Architecturally it is split into independent local components that talk over HTTP. A Main API acts as the orchestrator (FastAPI plus SQLite): it serves the web UI, handles user requests, manages the crawl-and-parse queue, and coordinates calls to the model and the vector service. A separate RAG API is a focused vector-store server (FastAPI plus ChromaDB with sentence-transformer embeddings) that does only two things — accept text chunks and answer similarity queries — which keeps it independently reusable. A local LLM host does the language work, and a plain JavaScript and Tailwind web UI provides seed entry, queue management, and chat over the knowledge base.
The interesting engine is reference resolution. Rather than relying on structured citation metadata that PDFs rarely expose cleanly, the parser feeds overlapping text chunks to the local model with a strict extraction prompt, pulling bibliographic references out of messy free text into structured records. Because chunk overlap produces many partial and duplicate entries, it runs a deduplication pass — an LLM-based cleaner that merges variants of the same reference, with a simpler programmatic fallback. Resolved references are then looked up through a Semantic Scholar client that returns titles, authors, DOIs, abstracts, years, and open-access PDF links, and matched open-access PDFs are downloaded for ingestion. Each layer is separated into its own service module, so the parsing, scholarly-lookup, vector, and database concerns stay independently testable.

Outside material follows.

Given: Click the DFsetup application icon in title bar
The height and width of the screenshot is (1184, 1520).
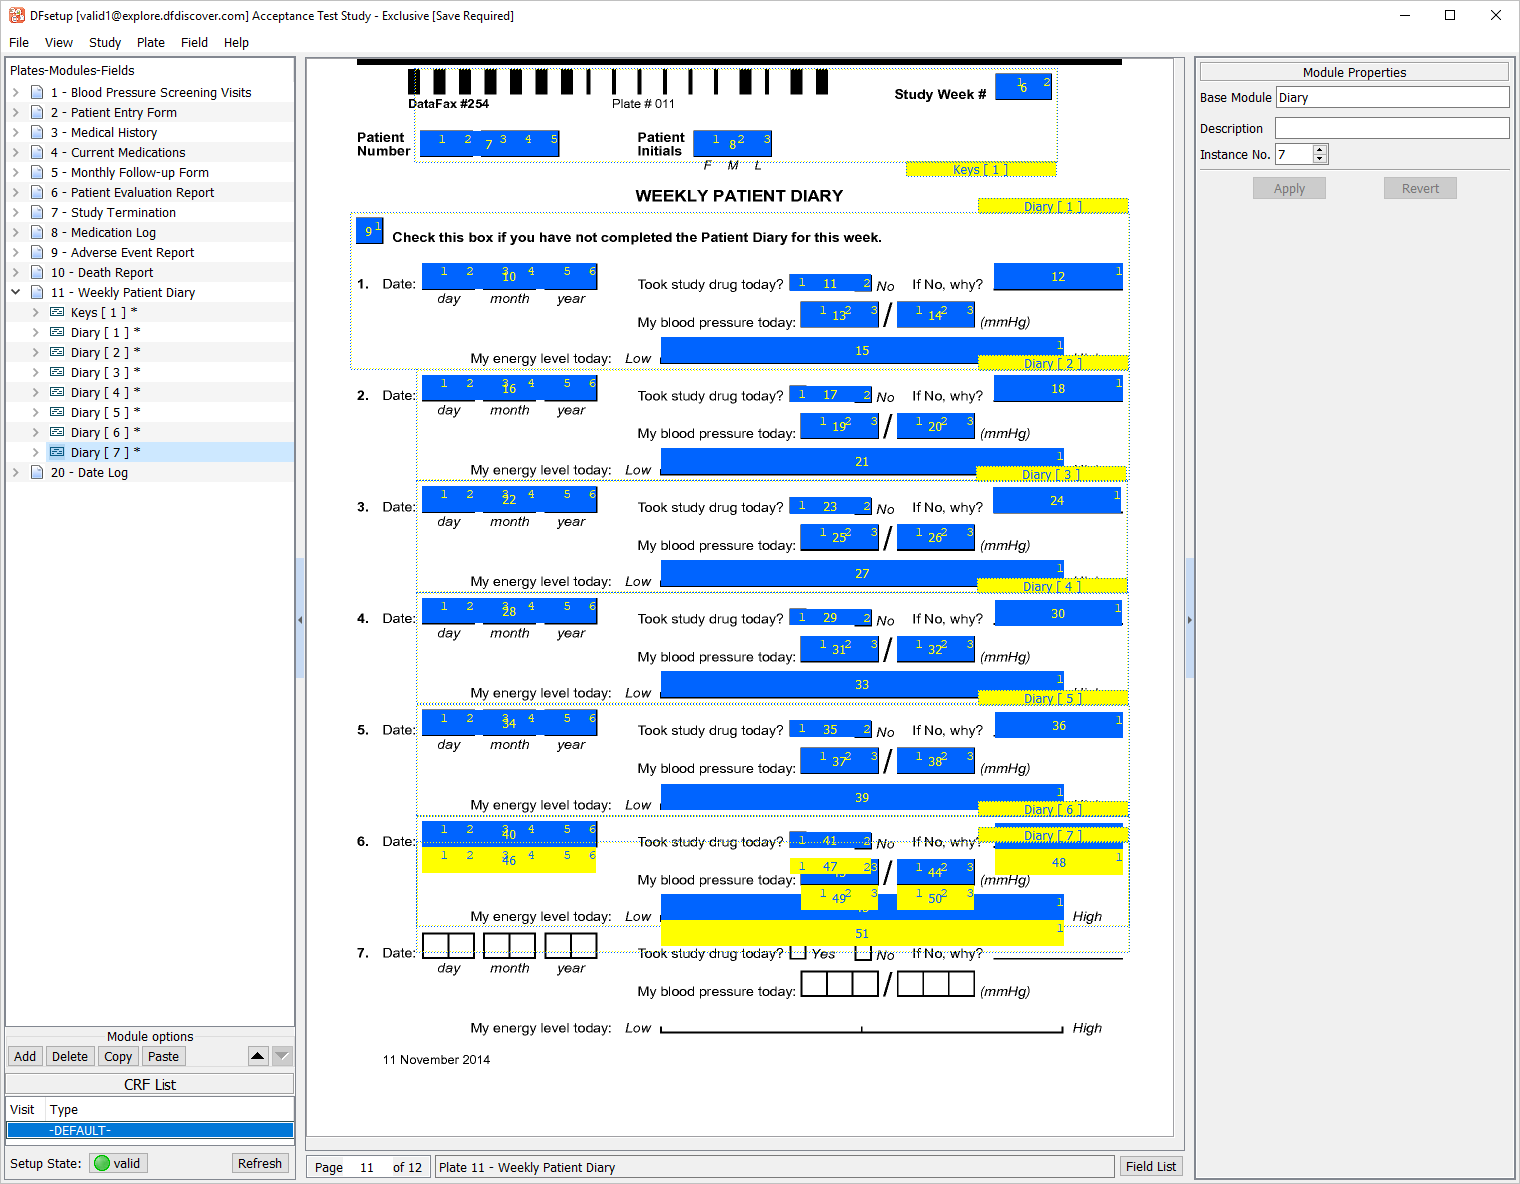Looking at the screenshot, I should pyautogui.click(x=16, y=15).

Honest context: this is an early-stage project — the repository is a small set of initial commits establishing the structure and core features, and the README itself marks database migration setup as not yet wired in. It depends on a running local model host with a downloaded model and is explicitly designed for single-user, local operation rather than scale or multi-user serving. Embeddings use a compact general-purpose sentence-transformer model, which is a pragmatic default rather than a domain-tuned scientific embedder. The design is clean and the recursive-crawl idea is fully present in code; what it is not yet is a hardened, long-running production system.